Two October meetings at SFI aim to dig into some of the trickiest questions about life, both here on Earth, and how we might recognize it elsewhere in the universe.

Life on other worlds might have biochemistries that resemble that of life on Earth, might be built on similar molecular blocks, might behave in ways we’d find familiar. It could look like life as we know it.

Or, it might not.

It’s possible that life on planets beyond our solar system — or even on bodies in our own solar system, like Saturn’s moon, Titan — could host life so different from Earth’s that we wouldn’t recognize it. October 9-10, a working group titled “Towards Truly Agnostic Biosignatures for Astrobiology,” will begin discussing ways that we might identify signs of life that are radically different from the evidence of bacteria, plants, and animals on this planet. 
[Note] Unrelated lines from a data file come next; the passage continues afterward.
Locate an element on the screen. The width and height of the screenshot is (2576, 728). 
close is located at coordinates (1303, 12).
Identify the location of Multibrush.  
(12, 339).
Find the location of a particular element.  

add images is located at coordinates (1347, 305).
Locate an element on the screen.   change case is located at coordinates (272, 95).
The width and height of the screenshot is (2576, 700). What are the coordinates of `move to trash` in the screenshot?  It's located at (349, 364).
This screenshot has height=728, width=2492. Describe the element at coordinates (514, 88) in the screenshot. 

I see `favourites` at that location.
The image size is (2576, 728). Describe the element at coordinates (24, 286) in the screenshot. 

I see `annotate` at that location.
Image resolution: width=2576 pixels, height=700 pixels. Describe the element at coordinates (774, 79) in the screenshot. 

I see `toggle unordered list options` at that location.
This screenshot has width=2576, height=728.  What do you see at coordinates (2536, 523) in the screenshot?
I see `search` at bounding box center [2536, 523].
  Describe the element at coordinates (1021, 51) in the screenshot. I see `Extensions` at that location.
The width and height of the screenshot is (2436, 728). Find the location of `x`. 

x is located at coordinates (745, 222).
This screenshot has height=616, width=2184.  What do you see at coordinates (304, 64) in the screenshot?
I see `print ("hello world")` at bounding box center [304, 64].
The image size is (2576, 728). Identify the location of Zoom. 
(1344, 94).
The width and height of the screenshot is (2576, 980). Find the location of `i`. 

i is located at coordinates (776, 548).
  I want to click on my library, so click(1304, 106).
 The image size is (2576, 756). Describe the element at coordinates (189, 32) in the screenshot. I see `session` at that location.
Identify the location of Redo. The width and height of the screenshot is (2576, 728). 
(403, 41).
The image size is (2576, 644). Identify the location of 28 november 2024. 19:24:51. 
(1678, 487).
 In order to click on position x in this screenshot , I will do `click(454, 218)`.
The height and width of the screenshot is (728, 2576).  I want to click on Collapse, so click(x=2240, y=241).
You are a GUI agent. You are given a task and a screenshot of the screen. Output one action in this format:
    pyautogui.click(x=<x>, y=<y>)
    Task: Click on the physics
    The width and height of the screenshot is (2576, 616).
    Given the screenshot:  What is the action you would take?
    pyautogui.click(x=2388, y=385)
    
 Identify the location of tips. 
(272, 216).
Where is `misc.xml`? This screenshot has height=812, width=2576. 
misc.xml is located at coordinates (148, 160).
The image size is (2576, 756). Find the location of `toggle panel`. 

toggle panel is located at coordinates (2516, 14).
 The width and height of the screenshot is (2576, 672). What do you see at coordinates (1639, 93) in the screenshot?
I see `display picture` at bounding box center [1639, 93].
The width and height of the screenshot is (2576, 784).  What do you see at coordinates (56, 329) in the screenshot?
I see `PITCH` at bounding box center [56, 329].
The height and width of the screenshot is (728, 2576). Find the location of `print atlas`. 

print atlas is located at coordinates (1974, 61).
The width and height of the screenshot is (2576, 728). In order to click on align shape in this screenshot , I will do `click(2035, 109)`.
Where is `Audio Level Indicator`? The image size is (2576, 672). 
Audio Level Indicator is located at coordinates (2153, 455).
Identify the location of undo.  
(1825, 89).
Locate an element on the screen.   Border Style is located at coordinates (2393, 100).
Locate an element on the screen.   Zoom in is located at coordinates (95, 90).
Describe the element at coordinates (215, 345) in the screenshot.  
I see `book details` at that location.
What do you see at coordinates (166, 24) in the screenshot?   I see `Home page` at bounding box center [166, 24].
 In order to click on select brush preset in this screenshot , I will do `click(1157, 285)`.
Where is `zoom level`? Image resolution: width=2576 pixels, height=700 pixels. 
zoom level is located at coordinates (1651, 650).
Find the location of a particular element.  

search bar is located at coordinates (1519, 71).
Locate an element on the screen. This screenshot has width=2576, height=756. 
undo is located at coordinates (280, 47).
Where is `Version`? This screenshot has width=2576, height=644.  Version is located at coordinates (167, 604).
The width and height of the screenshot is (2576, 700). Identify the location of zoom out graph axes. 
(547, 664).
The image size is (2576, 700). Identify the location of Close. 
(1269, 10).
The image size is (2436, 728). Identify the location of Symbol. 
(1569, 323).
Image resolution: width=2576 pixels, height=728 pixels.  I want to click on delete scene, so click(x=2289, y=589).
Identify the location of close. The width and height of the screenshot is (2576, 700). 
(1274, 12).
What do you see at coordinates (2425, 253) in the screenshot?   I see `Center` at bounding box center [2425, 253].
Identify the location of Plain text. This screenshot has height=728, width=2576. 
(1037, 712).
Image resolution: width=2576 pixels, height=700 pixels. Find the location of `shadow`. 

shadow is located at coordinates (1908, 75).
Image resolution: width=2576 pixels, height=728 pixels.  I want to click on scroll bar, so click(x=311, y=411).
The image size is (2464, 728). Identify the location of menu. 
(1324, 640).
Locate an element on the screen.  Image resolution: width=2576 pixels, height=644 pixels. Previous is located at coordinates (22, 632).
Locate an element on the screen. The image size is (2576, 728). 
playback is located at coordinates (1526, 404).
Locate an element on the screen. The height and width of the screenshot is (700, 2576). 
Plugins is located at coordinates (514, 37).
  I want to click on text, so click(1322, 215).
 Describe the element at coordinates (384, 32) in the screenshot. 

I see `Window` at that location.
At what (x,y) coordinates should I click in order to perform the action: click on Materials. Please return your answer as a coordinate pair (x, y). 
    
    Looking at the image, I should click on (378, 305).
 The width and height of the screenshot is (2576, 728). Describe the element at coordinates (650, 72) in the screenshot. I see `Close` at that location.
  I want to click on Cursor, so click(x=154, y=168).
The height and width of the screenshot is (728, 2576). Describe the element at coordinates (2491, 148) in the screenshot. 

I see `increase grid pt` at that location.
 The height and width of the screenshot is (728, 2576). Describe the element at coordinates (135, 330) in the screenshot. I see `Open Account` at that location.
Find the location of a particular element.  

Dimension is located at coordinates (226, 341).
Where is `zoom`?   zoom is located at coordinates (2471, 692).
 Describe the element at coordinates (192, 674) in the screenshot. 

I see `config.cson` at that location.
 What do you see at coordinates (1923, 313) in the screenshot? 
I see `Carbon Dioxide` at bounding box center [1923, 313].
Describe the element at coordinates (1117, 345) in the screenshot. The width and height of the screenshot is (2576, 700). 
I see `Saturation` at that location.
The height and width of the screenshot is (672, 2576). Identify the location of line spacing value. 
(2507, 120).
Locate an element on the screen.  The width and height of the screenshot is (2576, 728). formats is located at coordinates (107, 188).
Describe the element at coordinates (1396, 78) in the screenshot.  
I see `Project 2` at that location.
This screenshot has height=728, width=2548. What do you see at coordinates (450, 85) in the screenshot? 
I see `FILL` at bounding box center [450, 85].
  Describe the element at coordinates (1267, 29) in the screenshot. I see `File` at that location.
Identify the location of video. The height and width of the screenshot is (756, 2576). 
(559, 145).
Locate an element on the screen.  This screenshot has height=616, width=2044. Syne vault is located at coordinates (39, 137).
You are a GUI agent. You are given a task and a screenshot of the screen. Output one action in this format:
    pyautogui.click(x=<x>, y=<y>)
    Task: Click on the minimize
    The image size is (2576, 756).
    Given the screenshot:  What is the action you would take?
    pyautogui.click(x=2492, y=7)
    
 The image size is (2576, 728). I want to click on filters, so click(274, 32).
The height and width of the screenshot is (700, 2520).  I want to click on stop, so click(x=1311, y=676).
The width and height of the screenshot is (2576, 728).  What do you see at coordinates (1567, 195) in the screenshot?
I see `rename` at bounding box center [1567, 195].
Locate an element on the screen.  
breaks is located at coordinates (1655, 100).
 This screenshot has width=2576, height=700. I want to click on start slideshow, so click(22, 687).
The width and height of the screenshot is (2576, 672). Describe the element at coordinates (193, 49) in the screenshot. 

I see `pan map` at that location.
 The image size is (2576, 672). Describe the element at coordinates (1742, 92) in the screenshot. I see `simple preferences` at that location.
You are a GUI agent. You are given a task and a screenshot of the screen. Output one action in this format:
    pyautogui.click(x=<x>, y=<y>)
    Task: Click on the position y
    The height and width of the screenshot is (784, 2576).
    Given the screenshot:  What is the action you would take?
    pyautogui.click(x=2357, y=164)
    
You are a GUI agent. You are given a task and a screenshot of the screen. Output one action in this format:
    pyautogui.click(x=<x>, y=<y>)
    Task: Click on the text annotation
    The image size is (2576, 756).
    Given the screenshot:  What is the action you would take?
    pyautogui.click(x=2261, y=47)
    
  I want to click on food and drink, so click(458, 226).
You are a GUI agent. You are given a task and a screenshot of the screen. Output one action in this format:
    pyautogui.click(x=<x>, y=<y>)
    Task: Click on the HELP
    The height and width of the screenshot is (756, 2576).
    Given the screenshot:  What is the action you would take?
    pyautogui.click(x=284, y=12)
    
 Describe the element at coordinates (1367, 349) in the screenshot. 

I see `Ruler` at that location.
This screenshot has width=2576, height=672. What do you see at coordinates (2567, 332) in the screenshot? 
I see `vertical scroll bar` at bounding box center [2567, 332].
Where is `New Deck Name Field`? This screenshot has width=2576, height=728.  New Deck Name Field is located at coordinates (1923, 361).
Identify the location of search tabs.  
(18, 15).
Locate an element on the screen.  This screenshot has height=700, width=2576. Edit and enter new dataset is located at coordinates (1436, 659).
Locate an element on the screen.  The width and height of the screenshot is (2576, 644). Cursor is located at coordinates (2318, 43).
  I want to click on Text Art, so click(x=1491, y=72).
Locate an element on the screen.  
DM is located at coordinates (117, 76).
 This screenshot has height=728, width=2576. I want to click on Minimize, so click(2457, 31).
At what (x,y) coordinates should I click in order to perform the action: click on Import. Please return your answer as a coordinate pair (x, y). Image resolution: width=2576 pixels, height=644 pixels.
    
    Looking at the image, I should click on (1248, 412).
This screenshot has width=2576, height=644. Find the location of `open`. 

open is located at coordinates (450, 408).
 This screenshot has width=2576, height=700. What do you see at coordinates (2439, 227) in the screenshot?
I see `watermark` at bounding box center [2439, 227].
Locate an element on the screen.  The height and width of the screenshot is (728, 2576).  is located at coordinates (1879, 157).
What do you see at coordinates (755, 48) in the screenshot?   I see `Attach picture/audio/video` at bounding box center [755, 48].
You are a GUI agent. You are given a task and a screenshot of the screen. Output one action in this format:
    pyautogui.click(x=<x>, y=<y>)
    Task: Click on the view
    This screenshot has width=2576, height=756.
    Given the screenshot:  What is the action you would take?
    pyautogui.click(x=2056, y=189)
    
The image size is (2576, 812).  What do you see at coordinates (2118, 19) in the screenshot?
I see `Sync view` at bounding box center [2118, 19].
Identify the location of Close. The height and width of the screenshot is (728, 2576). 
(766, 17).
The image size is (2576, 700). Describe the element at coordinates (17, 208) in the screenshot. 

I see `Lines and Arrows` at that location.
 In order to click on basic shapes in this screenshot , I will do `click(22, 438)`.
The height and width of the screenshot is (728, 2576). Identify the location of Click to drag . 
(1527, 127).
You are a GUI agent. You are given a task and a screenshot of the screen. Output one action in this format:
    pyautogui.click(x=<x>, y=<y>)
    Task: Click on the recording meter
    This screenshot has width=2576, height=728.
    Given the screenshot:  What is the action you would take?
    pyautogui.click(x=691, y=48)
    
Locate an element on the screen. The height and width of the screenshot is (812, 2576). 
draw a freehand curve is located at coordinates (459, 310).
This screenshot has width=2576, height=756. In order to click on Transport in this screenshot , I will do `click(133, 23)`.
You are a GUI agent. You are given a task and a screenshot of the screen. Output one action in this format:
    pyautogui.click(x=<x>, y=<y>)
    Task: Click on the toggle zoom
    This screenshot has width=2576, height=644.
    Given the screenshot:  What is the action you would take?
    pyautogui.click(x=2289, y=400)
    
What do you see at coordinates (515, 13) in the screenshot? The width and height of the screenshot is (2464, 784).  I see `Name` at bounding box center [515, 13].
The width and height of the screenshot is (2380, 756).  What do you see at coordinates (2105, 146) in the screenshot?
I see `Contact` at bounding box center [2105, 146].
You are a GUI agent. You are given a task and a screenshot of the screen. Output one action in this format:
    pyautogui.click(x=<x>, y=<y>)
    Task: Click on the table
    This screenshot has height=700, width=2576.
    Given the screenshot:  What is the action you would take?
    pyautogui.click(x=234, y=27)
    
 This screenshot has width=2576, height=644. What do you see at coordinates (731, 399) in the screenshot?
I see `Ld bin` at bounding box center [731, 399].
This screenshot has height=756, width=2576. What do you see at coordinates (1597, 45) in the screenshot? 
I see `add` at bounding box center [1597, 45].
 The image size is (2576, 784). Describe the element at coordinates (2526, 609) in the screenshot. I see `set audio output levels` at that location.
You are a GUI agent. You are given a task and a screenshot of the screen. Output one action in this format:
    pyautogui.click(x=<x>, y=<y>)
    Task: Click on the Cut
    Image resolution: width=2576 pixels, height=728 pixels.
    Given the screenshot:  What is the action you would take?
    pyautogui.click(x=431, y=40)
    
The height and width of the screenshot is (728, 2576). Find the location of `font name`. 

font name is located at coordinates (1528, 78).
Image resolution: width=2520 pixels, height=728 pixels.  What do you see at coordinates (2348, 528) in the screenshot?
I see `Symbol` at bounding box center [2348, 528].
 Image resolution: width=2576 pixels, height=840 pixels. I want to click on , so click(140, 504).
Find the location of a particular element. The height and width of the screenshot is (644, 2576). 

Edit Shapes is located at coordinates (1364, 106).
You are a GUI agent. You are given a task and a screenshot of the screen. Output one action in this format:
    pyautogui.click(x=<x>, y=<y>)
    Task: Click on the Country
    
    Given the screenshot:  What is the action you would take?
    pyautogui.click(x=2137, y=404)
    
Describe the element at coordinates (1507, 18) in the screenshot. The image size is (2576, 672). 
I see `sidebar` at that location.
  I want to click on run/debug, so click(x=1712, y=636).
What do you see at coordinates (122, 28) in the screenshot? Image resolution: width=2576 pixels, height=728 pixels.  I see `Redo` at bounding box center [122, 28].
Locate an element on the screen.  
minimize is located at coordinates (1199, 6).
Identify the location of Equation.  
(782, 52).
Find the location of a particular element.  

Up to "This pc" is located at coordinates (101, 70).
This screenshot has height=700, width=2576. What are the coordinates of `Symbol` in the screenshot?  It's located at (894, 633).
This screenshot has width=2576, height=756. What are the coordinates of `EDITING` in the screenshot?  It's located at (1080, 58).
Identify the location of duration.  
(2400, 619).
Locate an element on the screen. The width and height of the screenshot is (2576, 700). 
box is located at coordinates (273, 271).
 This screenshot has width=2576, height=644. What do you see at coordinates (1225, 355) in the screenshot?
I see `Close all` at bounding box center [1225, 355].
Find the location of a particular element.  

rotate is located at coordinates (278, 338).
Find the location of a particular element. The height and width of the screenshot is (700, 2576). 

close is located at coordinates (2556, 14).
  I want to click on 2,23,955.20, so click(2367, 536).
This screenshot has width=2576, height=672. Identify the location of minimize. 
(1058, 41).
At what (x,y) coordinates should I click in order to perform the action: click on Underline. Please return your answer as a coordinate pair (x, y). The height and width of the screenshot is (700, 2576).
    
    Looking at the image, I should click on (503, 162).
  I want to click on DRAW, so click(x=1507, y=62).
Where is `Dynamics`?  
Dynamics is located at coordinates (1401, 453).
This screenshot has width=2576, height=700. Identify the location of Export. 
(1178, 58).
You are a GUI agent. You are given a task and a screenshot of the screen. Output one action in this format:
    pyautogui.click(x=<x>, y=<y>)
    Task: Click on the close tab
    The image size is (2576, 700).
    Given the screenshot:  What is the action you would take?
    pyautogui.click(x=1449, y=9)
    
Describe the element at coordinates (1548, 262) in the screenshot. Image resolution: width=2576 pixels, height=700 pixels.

Life on Earth leaves behind a suite of tell-tale signs, or biosignatures, that we’ve come to recognize. These could be, say, fossils, traces of DNA, or an ocean sediment sample that contains compounds produced during metabolism. But even here at home, recognizing life isn’t always straightforward.

“Detecting life on Earth has its own challenges: you have to rule out the possibility of false-positives where a very chemically complex but abiotic environment could look like what we see in a living world,” says SFI Professor Chris Kempes, who is co-organizing the working group. “For life as we don’t know it, we need to watch for false-negatives — for things that look abiotic but actually have life.”

During this working group, participants will discuss the range of existing methods for identifying biosignatures, then think about how to expand on those to develop more general life-detection methods. “The idea is to get away from any kind of pre-conditioning, so that we’re not completely tied to what we already know about life,” says Kempes.

Another project asking similar questions about how life could originate and the degree of complexity that life could evolve launches with a workshop October 29-30. This will be the first annual meeting for the five-year Research Coordination Network (RCN) on the Exploration of Life’s Origins, funded by the National Science Foundation and organized by Kempes and SFI President David Krakauer.

“Origins of life is one of the most exciting questions out there,” says Kempes. “The goal of these RCN meetings is to address the question: How do you go from a complex but purely abiotic world to the rise of life, and to life that evolves greater complexity over time?” 

Origins of life research draws on a wide range of disciplines, from physics and chemistry to planetary sciences and paleobiology. But to make progress, researchers from these fields need opportunities for deep and meaningful dialogues, say the organizers.

As the expected 30-some workshop participants report on the major accomplishments, critiques and outstanding questions of their respective fields, they will also focus on winding back the clock on one of the most major events in the history of life: translation.

All modern life – life as we know it – has inherited the cellular machinery of translation where information stored in DNA is turned into functional proteins. This “central dogma” is one foundational aspect of biology with widespread agreement among scientists, but we don’t know, necessarily, if translation is essential to the evolution of complex life.

“It becomes equally exciting if you can propose a variety of routes to complex life,” says Kempes. “That begins to expand the possibilities for astrobiology.”